Copy out each line of the data that includes the string "column".

### Saved data entries
-.-.-

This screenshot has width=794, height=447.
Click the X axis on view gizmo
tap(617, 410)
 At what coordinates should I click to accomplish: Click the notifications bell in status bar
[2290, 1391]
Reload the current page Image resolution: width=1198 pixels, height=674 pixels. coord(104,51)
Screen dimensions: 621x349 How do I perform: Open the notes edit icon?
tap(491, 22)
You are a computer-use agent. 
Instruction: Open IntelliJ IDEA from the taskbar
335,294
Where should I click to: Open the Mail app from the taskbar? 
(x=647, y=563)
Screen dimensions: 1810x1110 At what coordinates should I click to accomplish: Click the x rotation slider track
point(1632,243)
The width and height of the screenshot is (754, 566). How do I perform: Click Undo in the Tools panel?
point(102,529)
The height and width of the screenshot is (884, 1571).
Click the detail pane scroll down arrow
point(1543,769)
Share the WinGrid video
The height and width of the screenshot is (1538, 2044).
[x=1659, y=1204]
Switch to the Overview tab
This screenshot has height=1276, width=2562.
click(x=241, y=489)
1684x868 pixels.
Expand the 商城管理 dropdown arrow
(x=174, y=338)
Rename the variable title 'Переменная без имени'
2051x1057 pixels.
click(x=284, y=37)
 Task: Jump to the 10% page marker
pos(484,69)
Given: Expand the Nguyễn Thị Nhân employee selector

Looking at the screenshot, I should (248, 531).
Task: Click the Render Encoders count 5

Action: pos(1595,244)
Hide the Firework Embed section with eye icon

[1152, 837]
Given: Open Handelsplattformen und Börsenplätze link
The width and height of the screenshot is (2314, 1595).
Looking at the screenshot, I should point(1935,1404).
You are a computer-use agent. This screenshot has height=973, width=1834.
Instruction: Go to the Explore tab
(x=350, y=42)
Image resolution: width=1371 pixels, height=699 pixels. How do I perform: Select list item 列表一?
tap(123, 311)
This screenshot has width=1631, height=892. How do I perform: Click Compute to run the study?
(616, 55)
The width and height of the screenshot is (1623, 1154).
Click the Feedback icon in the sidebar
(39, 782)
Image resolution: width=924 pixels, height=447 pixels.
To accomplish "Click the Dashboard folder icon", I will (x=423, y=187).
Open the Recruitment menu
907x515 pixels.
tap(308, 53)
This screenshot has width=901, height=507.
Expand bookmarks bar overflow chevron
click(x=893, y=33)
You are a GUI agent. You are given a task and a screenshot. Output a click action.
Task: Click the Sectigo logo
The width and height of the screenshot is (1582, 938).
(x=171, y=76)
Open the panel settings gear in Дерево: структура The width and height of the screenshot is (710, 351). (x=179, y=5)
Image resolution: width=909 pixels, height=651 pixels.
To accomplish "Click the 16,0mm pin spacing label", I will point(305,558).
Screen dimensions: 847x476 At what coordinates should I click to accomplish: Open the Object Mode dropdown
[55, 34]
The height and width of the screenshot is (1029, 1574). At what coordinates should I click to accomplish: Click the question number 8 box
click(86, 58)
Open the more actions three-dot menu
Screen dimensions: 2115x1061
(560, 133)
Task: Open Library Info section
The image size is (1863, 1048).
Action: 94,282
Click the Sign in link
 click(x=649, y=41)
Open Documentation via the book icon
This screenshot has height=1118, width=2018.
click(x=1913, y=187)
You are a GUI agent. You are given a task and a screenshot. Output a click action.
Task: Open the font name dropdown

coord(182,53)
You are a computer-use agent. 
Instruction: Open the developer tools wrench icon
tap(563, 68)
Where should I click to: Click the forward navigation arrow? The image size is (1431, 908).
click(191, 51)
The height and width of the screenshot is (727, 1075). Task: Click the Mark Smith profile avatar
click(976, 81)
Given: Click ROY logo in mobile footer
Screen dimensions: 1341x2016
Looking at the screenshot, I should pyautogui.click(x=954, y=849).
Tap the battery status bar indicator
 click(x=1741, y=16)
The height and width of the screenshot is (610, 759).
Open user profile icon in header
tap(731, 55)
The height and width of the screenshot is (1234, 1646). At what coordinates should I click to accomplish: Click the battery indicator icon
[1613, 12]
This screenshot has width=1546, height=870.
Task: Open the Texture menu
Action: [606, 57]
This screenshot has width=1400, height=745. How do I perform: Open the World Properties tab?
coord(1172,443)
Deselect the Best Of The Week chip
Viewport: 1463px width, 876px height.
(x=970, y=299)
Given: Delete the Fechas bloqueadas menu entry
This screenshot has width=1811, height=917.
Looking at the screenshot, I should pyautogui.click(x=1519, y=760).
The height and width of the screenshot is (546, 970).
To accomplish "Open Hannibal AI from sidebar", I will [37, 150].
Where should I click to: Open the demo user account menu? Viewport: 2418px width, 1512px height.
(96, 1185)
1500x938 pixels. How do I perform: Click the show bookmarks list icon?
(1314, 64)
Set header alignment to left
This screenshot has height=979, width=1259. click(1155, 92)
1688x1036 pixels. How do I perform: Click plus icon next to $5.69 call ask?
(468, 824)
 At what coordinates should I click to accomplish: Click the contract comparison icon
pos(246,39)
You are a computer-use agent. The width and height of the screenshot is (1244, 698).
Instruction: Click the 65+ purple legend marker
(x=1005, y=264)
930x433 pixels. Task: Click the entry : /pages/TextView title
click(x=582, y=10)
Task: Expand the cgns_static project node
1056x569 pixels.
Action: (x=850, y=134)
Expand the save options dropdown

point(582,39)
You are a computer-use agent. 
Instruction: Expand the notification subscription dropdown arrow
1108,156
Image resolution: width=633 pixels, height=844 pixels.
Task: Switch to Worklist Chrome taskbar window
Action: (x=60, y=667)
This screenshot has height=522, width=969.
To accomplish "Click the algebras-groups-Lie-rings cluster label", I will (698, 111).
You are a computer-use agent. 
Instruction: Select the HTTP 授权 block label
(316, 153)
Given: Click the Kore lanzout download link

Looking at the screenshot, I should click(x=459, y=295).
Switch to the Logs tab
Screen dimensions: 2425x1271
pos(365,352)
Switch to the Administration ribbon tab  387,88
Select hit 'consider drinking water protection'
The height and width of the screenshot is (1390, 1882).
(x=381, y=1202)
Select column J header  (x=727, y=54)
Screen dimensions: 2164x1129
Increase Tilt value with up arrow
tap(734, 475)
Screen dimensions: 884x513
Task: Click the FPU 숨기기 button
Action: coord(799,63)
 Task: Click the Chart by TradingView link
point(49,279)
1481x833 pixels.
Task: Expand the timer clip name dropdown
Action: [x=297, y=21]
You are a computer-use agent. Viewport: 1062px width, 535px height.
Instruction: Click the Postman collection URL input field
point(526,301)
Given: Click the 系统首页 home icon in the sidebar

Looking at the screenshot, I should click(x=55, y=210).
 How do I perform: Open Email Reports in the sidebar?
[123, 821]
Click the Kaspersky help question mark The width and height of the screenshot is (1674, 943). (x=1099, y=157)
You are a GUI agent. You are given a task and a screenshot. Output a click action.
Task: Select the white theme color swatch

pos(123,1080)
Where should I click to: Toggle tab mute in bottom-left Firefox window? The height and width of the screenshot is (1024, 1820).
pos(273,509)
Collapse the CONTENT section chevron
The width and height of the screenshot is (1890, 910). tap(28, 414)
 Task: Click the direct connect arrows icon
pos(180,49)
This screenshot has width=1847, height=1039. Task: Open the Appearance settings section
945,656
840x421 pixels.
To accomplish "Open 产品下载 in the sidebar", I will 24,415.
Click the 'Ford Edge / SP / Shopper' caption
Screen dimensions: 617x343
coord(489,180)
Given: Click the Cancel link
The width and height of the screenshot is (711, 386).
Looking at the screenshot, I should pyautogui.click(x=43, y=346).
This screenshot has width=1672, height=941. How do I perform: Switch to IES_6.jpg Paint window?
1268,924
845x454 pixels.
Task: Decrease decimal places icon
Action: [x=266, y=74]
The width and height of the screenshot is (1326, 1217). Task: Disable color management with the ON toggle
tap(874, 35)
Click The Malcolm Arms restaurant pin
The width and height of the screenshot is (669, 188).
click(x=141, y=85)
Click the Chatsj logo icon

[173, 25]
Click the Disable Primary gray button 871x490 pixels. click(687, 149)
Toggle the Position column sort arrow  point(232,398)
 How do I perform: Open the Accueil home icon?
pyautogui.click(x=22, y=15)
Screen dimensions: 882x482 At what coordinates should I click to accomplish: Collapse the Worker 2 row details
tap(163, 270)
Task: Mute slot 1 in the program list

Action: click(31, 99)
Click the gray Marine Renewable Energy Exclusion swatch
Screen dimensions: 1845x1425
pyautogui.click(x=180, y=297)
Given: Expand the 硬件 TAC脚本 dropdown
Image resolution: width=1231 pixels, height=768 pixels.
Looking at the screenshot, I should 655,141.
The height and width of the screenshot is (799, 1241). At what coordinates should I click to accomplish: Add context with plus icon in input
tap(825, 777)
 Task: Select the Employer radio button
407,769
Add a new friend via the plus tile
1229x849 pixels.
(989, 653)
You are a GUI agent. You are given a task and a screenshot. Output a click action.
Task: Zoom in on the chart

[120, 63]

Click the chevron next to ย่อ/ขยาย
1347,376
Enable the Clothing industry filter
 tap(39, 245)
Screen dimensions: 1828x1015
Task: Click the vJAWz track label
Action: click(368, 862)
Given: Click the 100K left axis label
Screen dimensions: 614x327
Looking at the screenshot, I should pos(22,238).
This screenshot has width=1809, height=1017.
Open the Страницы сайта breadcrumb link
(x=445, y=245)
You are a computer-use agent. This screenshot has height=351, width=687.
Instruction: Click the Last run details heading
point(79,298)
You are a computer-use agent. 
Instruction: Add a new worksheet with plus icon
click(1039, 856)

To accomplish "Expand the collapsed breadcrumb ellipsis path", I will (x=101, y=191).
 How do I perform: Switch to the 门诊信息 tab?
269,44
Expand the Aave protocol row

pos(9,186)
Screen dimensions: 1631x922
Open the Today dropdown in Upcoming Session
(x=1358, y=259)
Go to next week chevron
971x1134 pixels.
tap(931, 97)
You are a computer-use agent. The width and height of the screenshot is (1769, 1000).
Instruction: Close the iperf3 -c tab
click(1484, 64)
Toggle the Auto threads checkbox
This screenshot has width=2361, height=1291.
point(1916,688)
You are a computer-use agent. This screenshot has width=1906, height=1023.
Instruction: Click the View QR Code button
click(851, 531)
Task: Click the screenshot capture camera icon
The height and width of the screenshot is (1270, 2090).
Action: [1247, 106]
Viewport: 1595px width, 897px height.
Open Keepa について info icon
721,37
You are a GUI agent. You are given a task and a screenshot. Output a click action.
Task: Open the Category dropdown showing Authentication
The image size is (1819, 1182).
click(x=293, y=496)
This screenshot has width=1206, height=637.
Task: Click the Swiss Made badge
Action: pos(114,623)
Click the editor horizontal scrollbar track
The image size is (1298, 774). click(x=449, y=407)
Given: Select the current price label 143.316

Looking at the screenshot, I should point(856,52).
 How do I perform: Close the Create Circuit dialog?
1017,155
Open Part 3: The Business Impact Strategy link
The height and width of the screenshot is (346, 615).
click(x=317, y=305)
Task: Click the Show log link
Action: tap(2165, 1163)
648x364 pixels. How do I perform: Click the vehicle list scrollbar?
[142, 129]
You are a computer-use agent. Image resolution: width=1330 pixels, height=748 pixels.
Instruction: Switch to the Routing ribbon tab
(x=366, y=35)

-.-.-

### Task output
Select column J header  (x=727, y=54)
Toggle the Position column sort arrow  point(232,398)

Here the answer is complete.